◆ **EXERCISE**: Print the rows below word for word, starting at the line that has "so click(x=519, y=169)." and stopping after the final row.
-- Start of MATERIAL PROVIDED --
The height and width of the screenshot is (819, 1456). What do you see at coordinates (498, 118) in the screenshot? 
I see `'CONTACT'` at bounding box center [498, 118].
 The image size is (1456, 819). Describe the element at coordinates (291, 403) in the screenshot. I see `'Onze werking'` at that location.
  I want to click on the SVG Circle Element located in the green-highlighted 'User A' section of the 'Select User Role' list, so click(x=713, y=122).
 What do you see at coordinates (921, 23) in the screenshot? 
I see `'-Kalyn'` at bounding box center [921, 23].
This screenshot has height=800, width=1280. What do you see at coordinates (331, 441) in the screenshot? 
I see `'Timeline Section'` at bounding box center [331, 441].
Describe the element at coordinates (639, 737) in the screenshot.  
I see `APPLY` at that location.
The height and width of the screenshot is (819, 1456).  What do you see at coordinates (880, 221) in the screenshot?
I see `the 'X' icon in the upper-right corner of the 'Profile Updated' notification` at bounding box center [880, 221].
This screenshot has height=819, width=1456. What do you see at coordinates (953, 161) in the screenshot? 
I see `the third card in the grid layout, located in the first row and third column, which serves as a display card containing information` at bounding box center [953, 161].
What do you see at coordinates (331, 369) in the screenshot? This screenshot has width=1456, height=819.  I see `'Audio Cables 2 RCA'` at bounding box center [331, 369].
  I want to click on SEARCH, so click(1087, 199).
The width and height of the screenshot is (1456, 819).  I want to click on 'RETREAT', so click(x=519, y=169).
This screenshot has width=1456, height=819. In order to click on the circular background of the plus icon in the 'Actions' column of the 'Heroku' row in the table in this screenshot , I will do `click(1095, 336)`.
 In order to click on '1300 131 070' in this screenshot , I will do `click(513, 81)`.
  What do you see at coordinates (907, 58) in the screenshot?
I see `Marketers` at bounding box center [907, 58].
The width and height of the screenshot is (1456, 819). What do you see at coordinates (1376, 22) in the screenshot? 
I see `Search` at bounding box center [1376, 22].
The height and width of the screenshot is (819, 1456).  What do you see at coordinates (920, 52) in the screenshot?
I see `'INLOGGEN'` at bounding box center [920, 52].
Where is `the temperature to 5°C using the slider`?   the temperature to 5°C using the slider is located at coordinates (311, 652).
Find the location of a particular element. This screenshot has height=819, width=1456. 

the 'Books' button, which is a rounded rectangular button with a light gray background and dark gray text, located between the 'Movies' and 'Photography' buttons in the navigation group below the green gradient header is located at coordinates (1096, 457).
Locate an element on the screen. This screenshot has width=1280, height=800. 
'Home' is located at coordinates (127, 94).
-- End of MATERIAL PROVIDED --
◆ **FULL OUTPUT**:
The width and height of the screenshot is (1456, 819).  I want to click on 'RETREAT', so click(x=519, y=169).
This screenshot has width=1456, height=819. In order to click on the circular background of the plus icon in the 'Actions' column of the 'Heroku' row in the table in this screenshot , I will do `click(1095, 336)`.
 In order to click on '1300 131 070' in this screenshot , I will do `click(513, 81)`.
  What do you see at coordinates (907, 58) in the screenshot?
I see `Marketers` at bounding box center [907, 58].
The width and height of the screenshot is (1456, 819). What do you see at coordinates (1376, 22) in the screenshot? 
I see `Search` at bounding box center [1376, 22].
The height and width of the screenshot is (819, 1456).  What do you see at coordinates (920, 52) in the screenshot?
I see `'INLOGGEN'` at bounding box center [920, 52].
Where is `the temperature to 5°C using the slider`?   the temperature to 5°C using the slider is located at coordinates (311, 652).
Find the location of a particular element. This screenshot has height=819, width=1456. 

the 'Books' button, which is a rounded rectangular button with a light gray background and dark gray text, located between the 'Movies' and 'Photography' buttons in the navigation group below the green gradient header is located at coordinates (1096, 457).
Locate an element on the screen. This screenshot has width=1280, height=800. 
'Home' is located at coordinates (127, 94).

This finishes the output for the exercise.